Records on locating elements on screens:
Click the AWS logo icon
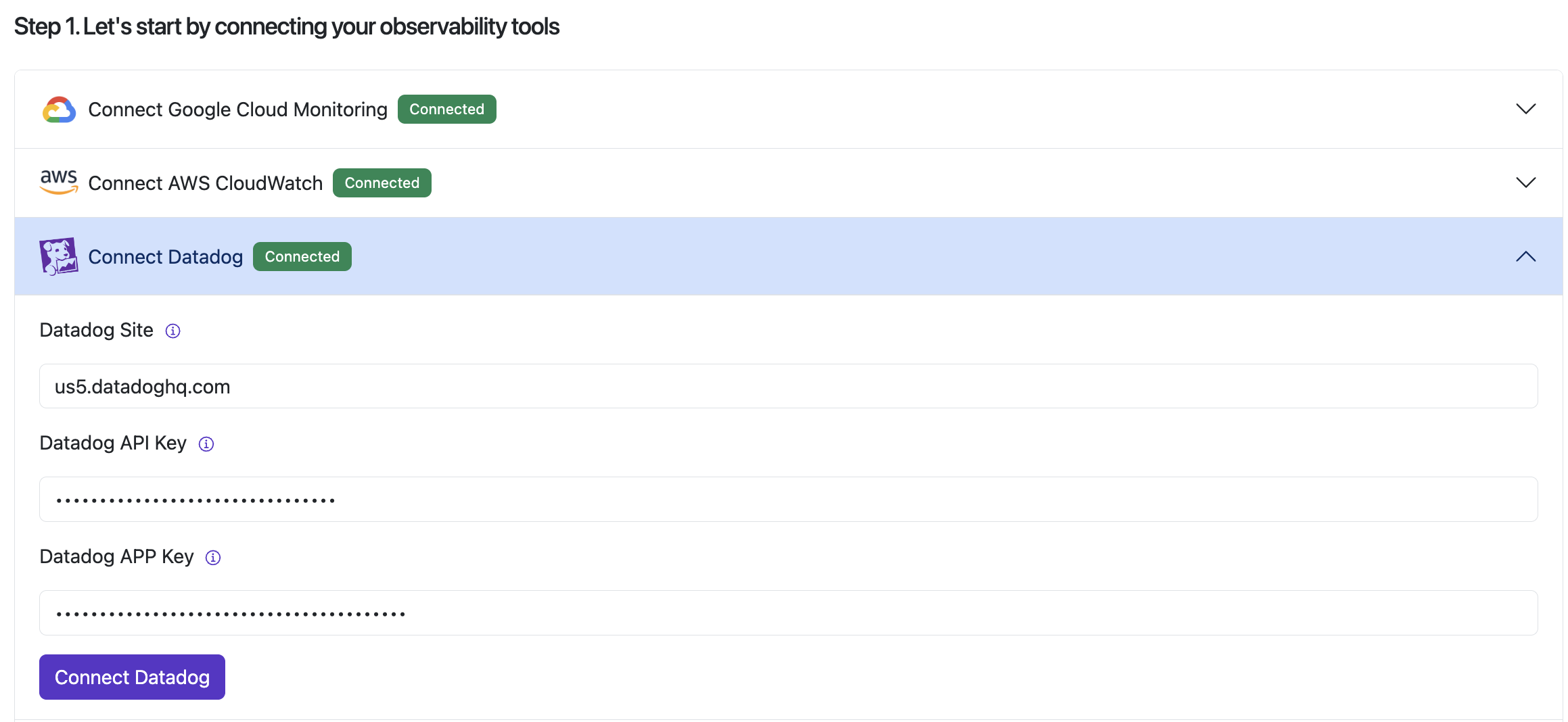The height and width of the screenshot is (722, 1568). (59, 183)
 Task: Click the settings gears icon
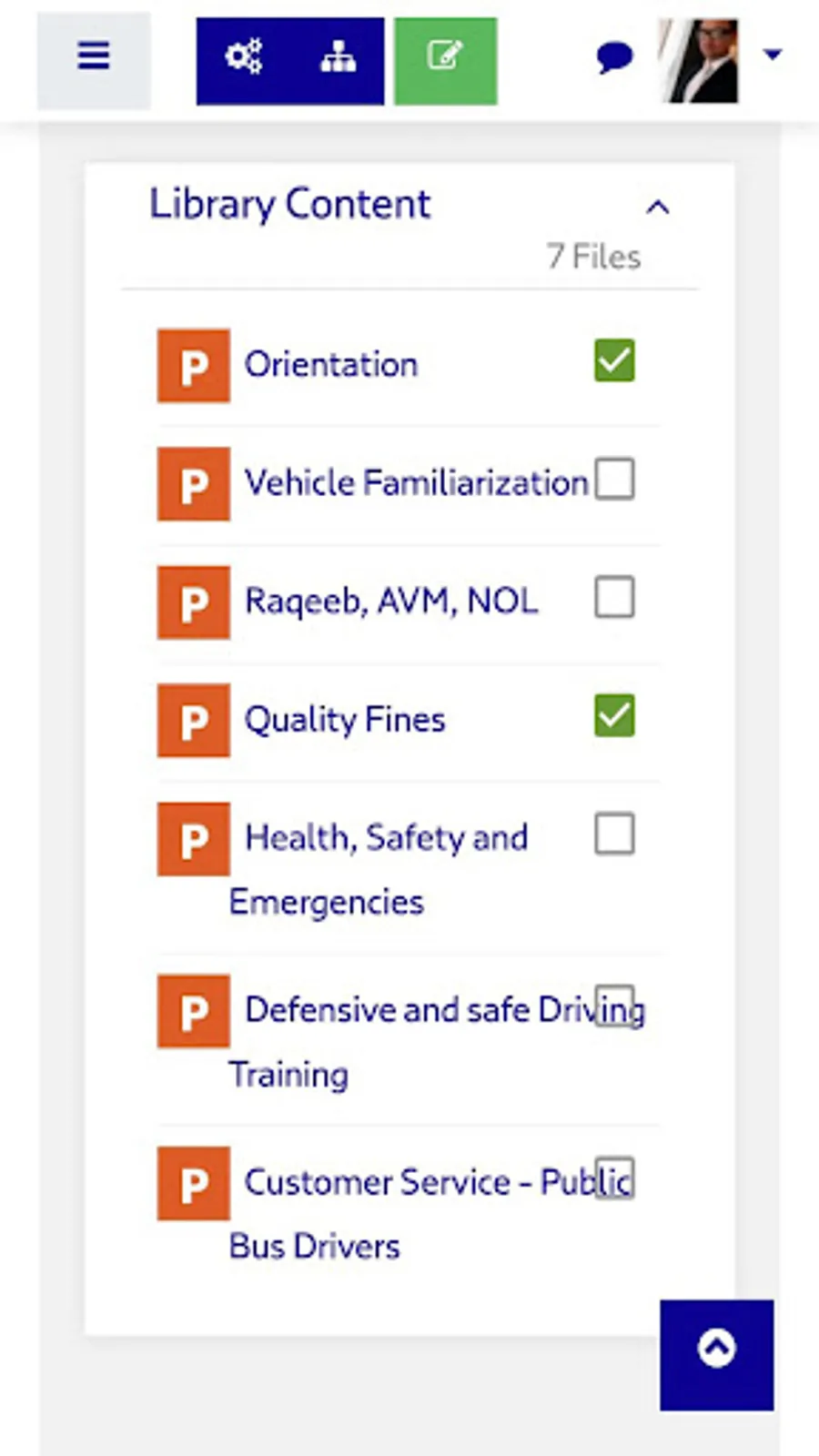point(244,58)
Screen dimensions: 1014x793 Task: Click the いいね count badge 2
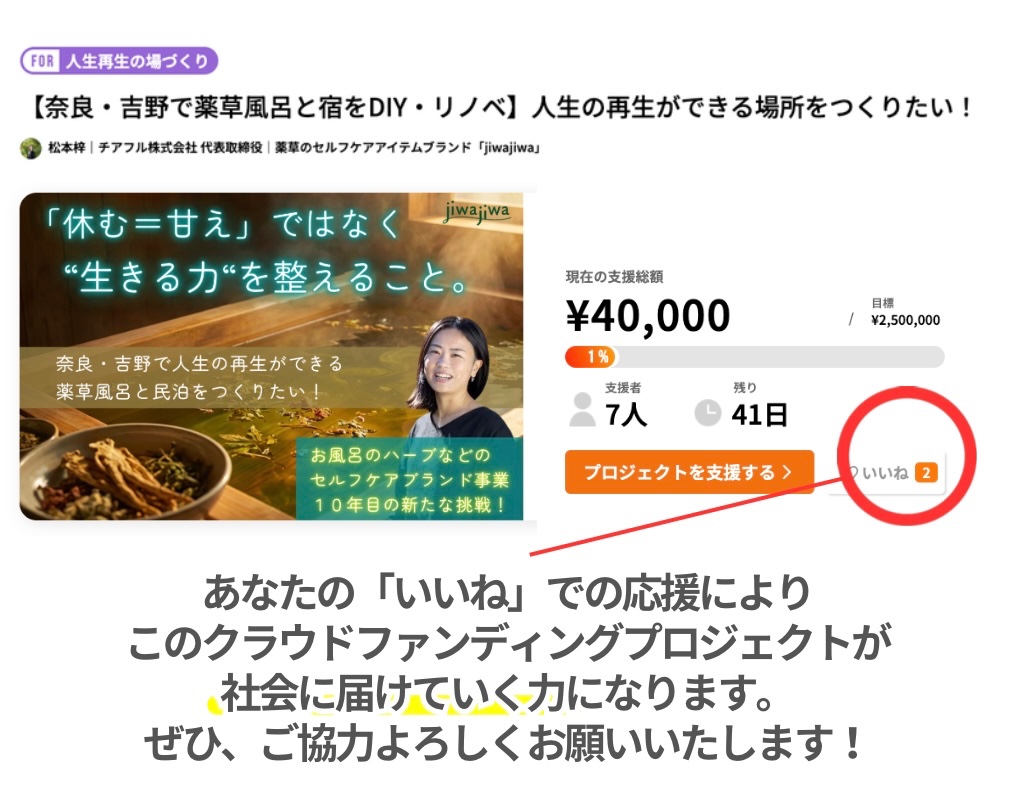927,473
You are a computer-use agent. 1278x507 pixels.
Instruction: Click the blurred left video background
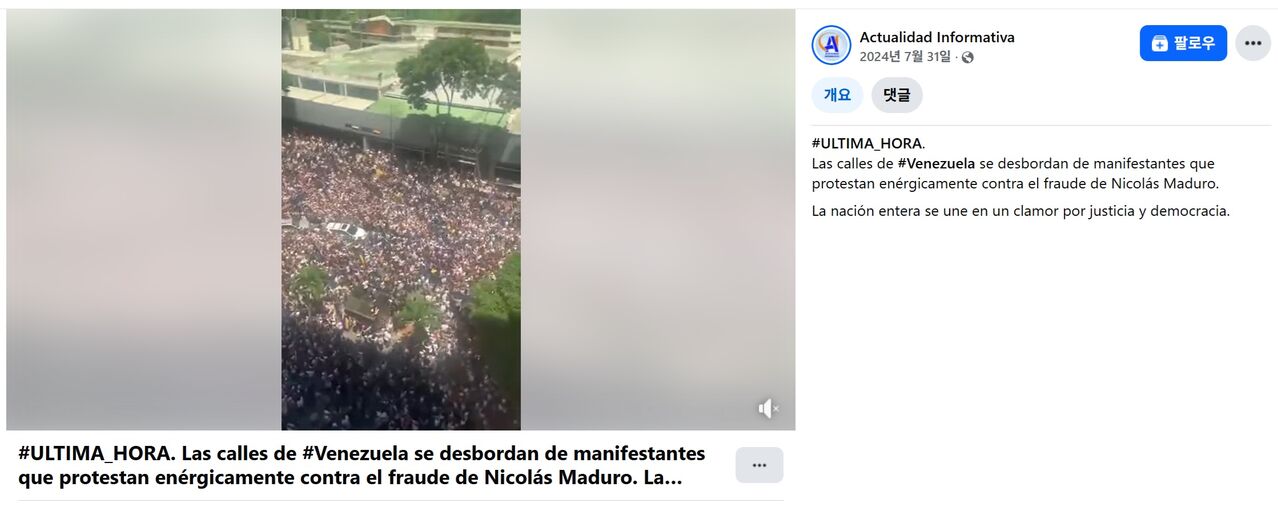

#### [Instruction]
Copy every line of the material above word for word, leaving out the pictures.

#### [Solution to this problem]
Click the AWS logo icon
The height and width of the screenshot is (722, 1568). (59, 183)
 Task: Click the settings gears icon
point(244,58)
Screen dimensions: 1014x793 Task: Click the いいね count badge 2
927,473
You are a computer-use agent. 1278x507 pixels.
Instruction: Click the blurred left video background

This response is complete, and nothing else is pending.